Stored items:
====
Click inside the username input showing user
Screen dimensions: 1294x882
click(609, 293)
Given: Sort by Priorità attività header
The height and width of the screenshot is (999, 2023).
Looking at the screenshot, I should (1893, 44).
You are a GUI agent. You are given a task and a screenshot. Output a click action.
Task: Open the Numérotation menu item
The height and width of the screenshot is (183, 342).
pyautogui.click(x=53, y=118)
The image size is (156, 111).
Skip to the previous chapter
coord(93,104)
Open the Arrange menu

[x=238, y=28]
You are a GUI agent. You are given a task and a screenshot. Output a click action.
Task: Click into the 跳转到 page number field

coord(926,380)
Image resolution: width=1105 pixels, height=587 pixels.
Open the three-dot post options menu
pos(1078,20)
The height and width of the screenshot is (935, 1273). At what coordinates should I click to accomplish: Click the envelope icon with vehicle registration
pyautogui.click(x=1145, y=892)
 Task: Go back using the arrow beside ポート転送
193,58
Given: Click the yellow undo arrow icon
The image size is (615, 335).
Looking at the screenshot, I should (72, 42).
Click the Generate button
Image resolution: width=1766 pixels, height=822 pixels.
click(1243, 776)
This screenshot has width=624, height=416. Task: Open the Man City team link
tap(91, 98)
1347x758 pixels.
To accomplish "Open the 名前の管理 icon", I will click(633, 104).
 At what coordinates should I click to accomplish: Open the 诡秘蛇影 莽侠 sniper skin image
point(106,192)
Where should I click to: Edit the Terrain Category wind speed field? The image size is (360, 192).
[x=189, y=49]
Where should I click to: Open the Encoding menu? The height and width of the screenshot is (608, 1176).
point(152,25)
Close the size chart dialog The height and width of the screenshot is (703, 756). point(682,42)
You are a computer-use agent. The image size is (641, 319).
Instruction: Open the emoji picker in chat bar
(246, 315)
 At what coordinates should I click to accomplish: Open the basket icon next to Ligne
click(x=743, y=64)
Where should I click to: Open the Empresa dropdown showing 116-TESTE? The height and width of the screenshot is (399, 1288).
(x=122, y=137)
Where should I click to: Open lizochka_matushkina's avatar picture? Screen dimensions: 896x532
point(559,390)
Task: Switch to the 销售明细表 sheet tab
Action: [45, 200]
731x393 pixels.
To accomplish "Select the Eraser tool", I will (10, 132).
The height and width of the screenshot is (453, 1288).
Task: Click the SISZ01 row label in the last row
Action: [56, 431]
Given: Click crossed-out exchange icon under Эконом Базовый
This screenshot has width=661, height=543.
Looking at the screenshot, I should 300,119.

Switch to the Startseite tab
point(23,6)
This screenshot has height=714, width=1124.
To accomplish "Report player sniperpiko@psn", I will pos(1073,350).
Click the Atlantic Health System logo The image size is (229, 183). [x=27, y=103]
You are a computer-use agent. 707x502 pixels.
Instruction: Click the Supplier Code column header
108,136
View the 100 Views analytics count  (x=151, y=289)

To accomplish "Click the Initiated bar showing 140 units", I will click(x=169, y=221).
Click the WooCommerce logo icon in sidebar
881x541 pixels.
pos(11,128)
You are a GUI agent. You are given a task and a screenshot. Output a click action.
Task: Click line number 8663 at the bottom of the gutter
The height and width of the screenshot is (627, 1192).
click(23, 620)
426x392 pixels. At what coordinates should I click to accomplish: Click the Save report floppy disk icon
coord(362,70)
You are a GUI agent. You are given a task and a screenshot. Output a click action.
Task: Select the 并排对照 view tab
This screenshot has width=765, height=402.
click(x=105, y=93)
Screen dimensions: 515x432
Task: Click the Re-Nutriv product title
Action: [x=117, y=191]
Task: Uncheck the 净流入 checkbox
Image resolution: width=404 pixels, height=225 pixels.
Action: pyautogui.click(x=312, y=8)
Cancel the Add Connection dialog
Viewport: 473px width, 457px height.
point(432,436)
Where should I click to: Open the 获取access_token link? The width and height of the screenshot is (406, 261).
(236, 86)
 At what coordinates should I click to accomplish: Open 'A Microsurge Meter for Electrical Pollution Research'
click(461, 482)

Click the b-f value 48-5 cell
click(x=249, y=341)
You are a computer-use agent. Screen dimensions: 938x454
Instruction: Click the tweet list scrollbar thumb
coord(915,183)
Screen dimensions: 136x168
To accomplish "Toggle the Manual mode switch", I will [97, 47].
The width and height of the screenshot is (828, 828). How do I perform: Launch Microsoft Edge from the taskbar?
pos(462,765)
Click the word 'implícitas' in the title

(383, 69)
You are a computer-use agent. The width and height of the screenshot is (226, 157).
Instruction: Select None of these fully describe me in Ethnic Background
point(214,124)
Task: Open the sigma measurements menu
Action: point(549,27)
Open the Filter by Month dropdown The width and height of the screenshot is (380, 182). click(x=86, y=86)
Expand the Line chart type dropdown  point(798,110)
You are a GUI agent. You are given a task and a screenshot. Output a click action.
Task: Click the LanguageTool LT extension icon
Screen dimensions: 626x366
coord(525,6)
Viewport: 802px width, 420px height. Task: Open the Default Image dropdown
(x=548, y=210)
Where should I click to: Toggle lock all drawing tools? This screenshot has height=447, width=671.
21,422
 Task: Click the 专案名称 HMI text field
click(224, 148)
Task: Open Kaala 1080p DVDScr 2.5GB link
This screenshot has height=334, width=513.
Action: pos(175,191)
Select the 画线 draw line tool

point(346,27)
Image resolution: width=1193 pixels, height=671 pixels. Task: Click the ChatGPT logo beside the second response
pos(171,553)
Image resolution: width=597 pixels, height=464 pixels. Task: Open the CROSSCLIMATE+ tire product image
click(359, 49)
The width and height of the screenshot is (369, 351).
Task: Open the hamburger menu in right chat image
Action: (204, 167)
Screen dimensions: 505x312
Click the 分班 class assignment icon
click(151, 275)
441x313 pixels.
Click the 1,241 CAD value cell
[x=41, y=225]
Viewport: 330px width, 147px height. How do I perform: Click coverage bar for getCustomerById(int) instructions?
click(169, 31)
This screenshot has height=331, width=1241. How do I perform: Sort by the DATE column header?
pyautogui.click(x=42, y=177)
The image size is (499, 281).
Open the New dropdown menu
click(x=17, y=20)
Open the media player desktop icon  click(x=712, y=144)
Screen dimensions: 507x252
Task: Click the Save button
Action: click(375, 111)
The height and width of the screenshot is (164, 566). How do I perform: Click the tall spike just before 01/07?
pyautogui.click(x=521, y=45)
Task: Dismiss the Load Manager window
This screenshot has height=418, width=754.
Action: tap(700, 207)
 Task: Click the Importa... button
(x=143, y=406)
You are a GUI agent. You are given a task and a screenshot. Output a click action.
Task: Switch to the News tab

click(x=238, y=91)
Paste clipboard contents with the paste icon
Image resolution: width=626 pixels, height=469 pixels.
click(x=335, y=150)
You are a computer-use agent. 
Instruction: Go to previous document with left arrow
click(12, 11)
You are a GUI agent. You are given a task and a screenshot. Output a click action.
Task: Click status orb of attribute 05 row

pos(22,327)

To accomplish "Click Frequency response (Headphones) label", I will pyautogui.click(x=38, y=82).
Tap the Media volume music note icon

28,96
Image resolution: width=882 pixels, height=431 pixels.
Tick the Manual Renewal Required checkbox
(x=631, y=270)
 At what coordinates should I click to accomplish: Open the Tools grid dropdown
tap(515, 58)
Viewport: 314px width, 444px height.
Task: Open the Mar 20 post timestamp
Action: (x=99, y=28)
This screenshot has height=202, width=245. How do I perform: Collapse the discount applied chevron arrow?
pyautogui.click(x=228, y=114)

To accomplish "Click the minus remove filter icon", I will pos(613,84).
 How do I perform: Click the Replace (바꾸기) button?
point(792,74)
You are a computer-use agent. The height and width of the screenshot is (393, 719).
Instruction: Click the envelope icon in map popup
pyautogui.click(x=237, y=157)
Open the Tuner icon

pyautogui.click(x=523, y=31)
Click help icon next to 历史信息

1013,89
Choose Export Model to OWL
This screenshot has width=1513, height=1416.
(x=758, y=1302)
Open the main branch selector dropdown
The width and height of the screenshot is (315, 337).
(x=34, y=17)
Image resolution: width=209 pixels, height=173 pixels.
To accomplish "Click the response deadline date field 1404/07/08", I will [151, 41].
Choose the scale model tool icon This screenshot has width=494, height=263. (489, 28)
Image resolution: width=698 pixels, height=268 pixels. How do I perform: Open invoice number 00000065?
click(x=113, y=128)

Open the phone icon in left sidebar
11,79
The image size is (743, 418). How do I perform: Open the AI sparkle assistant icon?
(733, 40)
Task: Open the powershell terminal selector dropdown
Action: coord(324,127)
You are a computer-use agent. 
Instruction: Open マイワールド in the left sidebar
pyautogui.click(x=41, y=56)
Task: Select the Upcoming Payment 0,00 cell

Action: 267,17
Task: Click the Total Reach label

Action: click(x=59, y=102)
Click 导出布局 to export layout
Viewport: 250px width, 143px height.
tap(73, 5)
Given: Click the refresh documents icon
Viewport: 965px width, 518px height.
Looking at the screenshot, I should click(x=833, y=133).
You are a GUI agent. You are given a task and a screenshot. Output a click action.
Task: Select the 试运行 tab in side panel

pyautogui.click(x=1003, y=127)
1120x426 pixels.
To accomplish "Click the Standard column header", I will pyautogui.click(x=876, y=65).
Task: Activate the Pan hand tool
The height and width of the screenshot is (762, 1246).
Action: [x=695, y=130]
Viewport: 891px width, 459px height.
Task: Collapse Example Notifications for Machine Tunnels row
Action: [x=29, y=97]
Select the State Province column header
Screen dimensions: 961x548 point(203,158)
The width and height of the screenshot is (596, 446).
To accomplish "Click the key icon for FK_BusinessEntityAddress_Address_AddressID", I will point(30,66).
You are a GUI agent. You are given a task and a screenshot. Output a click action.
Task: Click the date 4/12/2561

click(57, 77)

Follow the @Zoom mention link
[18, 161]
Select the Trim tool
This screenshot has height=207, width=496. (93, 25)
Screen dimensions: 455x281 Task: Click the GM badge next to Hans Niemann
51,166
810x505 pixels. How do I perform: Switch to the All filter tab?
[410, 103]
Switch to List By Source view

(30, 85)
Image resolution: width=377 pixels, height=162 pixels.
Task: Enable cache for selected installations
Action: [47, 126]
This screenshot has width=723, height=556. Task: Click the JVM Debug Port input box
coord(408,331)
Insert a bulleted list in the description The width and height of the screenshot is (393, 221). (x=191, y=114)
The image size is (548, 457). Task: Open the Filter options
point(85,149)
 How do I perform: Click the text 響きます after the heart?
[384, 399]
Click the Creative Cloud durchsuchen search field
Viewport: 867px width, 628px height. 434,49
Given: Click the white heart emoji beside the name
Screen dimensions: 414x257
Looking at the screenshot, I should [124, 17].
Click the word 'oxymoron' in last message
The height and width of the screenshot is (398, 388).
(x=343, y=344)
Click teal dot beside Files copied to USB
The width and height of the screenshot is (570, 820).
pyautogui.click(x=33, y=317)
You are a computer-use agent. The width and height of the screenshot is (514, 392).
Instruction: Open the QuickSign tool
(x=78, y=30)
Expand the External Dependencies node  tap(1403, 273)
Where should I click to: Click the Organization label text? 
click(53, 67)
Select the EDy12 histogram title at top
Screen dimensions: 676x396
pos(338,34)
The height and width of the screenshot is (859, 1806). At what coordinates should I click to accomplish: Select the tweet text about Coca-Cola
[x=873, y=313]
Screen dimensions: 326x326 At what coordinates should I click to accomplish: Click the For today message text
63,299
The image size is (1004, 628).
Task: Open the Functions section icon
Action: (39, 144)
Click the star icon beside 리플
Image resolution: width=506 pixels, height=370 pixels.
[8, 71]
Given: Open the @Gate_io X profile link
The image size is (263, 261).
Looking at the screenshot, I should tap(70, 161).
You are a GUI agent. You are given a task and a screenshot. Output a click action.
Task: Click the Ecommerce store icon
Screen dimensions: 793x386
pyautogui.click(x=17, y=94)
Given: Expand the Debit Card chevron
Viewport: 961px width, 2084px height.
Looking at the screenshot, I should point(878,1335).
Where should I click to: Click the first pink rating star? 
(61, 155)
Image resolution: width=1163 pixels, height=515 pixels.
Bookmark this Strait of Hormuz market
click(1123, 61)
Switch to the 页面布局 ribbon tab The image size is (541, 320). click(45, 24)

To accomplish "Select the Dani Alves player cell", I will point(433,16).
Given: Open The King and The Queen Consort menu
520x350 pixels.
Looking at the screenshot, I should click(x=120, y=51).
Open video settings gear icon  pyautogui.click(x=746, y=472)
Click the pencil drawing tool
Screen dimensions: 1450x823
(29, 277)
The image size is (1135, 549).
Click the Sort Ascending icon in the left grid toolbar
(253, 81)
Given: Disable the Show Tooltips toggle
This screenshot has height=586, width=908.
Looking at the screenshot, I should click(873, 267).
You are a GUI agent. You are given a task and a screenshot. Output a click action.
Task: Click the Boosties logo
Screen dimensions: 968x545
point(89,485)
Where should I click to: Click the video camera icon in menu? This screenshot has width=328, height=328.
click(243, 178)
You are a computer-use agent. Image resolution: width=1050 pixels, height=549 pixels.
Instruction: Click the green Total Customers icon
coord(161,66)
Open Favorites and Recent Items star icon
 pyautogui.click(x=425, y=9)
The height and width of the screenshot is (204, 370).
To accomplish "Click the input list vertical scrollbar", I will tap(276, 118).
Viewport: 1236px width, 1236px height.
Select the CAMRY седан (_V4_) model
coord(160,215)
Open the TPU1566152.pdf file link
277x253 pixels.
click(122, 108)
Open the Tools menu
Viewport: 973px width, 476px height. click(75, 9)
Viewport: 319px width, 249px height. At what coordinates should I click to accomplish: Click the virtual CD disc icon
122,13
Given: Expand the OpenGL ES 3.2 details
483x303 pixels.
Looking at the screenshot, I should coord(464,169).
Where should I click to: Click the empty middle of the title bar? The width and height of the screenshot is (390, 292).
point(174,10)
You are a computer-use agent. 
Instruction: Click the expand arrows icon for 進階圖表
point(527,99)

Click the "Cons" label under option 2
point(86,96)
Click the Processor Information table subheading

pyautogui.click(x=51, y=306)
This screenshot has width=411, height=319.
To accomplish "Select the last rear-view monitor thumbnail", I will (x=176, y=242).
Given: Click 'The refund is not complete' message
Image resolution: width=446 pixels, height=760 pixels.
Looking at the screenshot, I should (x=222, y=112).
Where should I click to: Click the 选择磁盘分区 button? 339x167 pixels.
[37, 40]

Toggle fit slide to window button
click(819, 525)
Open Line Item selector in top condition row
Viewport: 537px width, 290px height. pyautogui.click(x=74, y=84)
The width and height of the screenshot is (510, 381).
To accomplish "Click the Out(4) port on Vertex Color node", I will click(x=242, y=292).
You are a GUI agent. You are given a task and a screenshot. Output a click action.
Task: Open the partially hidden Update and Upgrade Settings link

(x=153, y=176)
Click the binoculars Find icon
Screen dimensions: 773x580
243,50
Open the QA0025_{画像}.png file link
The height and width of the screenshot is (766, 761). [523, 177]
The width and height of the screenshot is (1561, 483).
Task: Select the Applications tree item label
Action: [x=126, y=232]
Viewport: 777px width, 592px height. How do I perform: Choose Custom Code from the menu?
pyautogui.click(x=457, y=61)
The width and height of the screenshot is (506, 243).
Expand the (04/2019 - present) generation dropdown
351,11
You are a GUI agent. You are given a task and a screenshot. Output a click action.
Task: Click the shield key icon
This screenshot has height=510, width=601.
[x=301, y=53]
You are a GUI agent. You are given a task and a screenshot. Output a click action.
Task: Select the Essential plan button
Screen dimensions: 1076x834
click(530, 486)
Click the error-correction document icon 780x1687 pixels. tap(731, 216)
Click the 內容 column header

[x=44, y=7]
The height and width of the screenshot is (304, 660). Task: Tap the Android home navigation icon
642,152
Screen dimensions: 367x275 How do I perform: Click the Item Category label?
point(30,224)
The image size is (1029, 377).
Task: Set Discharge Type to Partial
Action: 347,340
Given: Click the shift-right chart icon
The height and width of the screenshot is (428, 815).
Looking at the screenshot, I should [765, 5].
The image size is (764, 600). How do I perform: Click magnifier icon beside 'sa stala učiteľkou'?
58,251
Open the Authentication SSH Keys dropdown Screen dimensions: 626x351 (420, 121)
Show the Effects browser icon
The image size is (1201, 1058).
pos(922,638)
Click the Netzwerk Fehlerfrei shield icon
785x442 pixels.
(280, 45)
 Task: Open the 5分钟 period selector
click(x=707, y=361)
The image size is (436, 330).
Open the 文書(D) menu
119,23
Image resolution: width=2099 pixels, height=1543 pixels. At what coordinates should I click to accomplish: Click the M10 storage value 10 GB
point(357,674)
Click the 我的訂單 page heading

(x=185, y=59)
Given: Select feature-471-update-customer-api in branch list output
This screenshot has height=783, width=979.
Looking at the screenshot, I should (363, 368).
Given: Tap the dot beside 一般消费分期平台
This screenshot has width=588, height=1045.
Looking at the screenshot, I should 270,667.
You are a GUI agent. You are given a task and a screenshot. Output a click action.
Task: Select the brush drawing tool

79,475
====
## Task description
Copy every line of the data that carries the word "shield".

## Answer space
Task: Click the shield key icon
Click the Netzwerk Fehlerfrei shield icon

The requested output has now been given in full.